Prove that they can sustain a fusion reaction for a few minutes at most, and generate a bit more energy than what has to go into sustaining the reaction.
After that they will start on building DEMO, a demonstration reactor that will function as a power plant, to show that fusion can actually be used to generate electricity.

But DEMO will never supply a single kilowatt-hour of power to the grid.  Oh no.  It will just sit somewhere, like ITER probably surrounded by the villas, schools and sports facilities of its scientific crew, for a decade or longer, proving (or not) that yes, the world could be saved from an energy crisis by fusion power.

Without actually doing so.

Meanwhile oil production is going into a decline that will never recover.

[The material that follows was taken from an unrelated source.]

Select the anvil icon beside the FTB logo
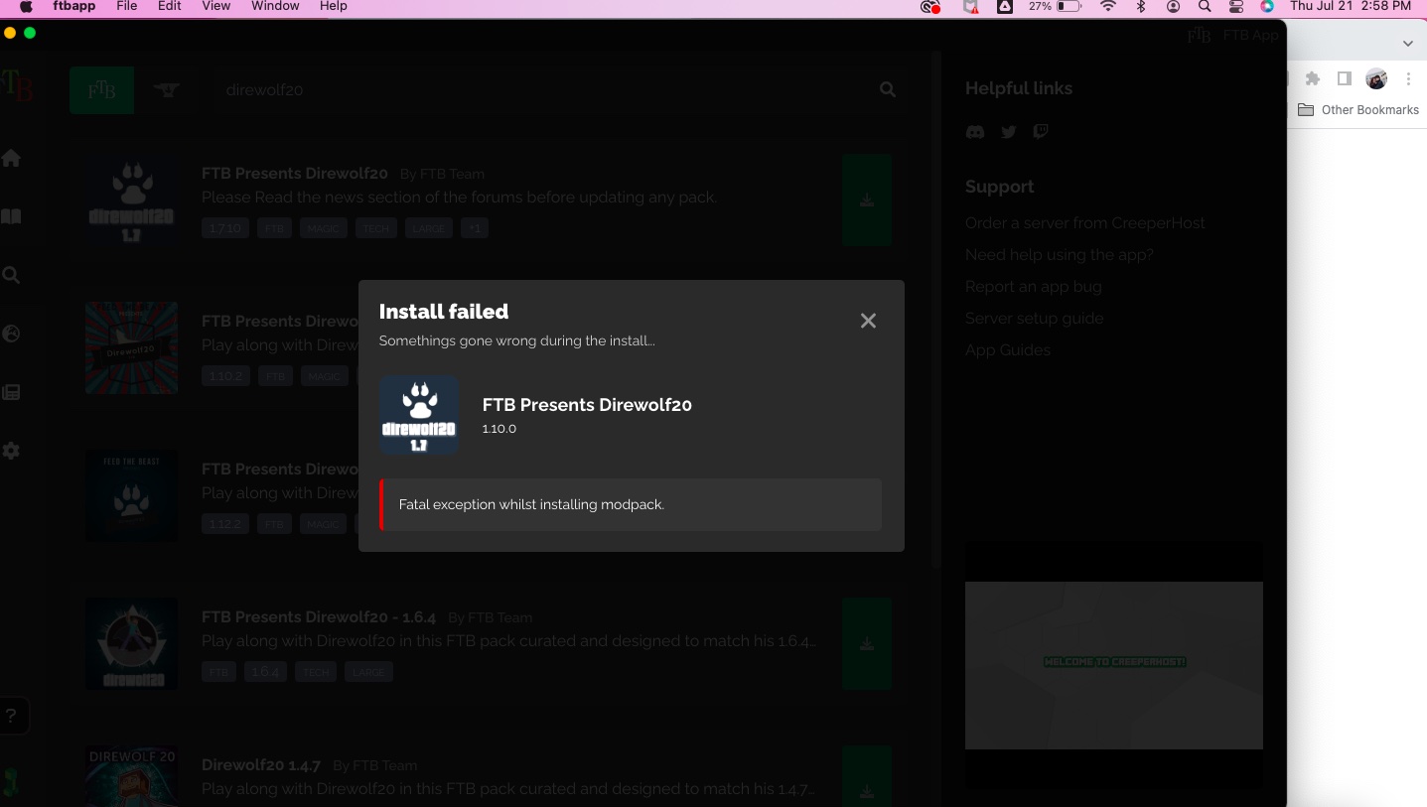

Like any non-renewable resource, oil is running out, even if it will take decades before the last barrel is pumped. And burning up all that oil, or any other fossil fuel like coal or gas, is heating up the planet according to many self-declared climate experts, causing climate changes that many people will not like as they will get their feet wet or see their harvests fail (I have mixed sentiments about this - nobody is a real climate expert, as even the best scientists know next to nothing about what makes our planetary systems tick. But for the sake of argument, let's assume there is truth is those predictions). And no 'green', renewable resource like wind or solar will stand a chance in hell to replace petroleum. They are simply not reliable and energy-dense enough.
Now the world may continue to function without billions of oil-guzzling cars or jet planes, but it would be nice to have a reliable, dense and practically eternal energy source to produce electricity, so we can keep travelling by train, communicate, switch on the lights, watch tv, get on the internet to publish this kind of musings... Maybe even move around in little electric vehicles. Only a technology like fusion will offer that. Failing that we will burn every barrel and ton of fossil carbon we can extract, then burn down the forests and finally we will end like the people on Easter Island, with no resources at all, and most people will die.

If I were to be made dictator of one of the major countries involved in ITER (say France, where the thing is being built) I'd have all the scientists involved rounded up and tell them this:
“Ladies and gentlemen, you have been leading us on long enough.  You have been saying fusion power can be generated.  So here is the deal.  You build a fusion power plant that works, and that supplies at least 1000 megawatts to the national power grid of this country, and that plant must be operational and generating power  by 1 January 2020.  No more scientific toying around.  The world needs this.  We are on a war footing to save us from the energy crisis, global warming and peak oil.  There will be no more test reactors, no demonstration plants.  The only thing you will be allowed to work on is a fully operational and productive fusion power plant.
If that plant is not operational and supplying reliable power into the grid on New Year's Eve 2020, we will then conclude that fusion outside a star can not be made to work, and not a cent will be spent on it after that date.  The project will be closed for ever and you will be set to work on a biological farm milking goats and cutting hay - with a scythe.”

2 comments:

  1. I have read about that as well. The device developed by Bussard and now shrouded in secrecy as it's being financed by the American Department of Energy and the US Navy.
    I don't care what technology turns out to be the one that works. I do care about the fact that oil may run out, or become prohibitively expensive for normal people, and that the world's economy will pass a point of no return where the funds and energy to produce fusion reactors (or any other high-density technology) on a large scale will simply no longer be available. Right now there is atill cheap oil to fuel the development of alternative technologies. That won't last.
    If none of the fusion technologies can actually work, I would prefer that at some point hard choices are made and funds are spent elsewhere, instead of continuing to fund research into a 'maybe in the future' technology.